● **Data records**:
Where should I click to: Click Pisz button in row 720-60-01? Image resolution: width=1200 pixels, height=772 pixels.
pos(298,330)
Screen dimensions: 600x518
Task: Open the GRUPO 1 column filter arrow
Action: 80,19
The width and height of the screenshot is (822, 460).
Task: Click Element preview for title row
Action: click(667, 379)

● **Task description**:
Update the rows, replacing "Image resolution" with "Screenshot size" and leaving everything else unchanged.

● **Written reply**:
Where should I click to: Click Pisz button in row 720-60-01? Screenshot size: width=1200 pixels, height=772 pixels.
pos(298,330)
Screen dimensions: 600x518
Task: Open the GRUPO 1 column filter arrow
Action: 80,19
The width and height of the screenshot is (822, 460).
Task: Click Element preview for title row
Action: click(667, 379)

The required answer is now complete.